## Entries provided:
◇ ◇ ◇ ◇ ◇ ◇ ◇

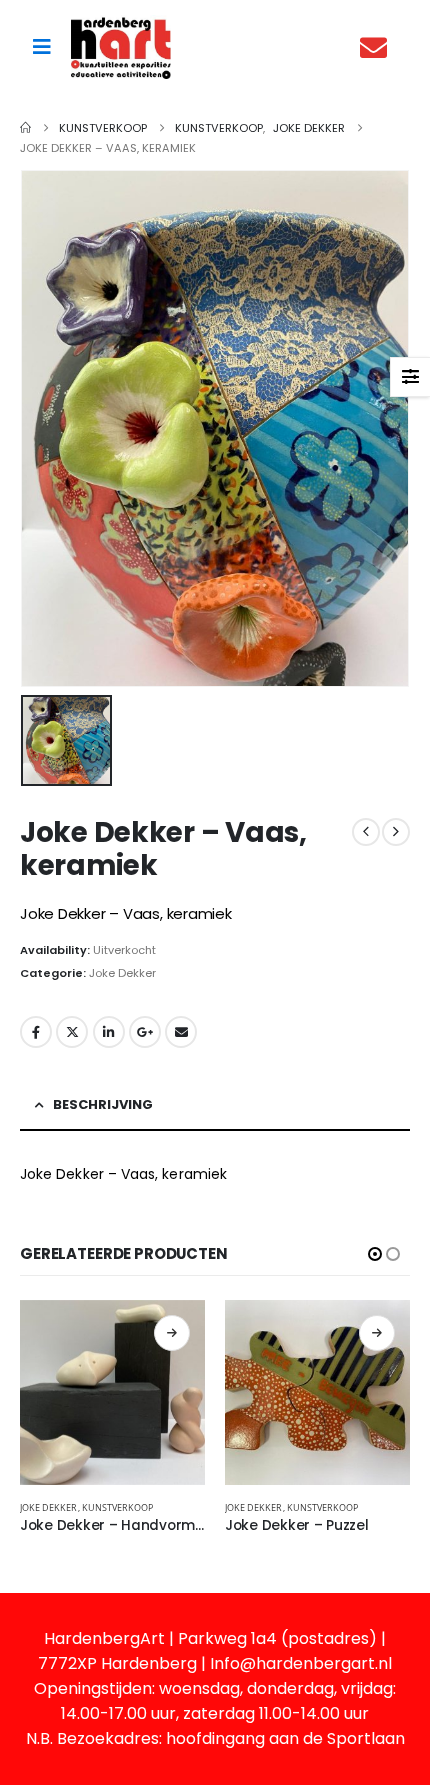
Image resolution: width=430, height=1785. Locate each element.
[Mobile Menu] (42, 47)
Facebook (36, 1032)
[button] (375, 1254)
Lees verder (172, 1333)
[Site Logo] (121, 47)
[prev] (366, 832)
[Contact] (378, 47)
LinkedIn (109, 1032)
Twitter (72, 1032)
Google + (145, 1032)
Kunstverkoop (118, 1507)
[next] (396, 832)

◇ ◇ ◇ ◇ ◇ ◇ ◇

## Exercise goal:
Without the pictures, transcribe the listing above exactly.

## Final answer:
Image resolution: width=430, height=1785. Locate each element.
[Mobile Menu] (42, 47)
Facebook (36, 1032)
[button] (375, 1254)
Lees verder (172, 1333)
[Site Logo] (121, 47)
[prev] (366, 832)
[Contact] (378, 47)
LinkedIn (109, 1032)
Twitter (72, 1032)
Google + (145, 1032)
Kunstverkoop (118, 1507)
[next] (396, 832)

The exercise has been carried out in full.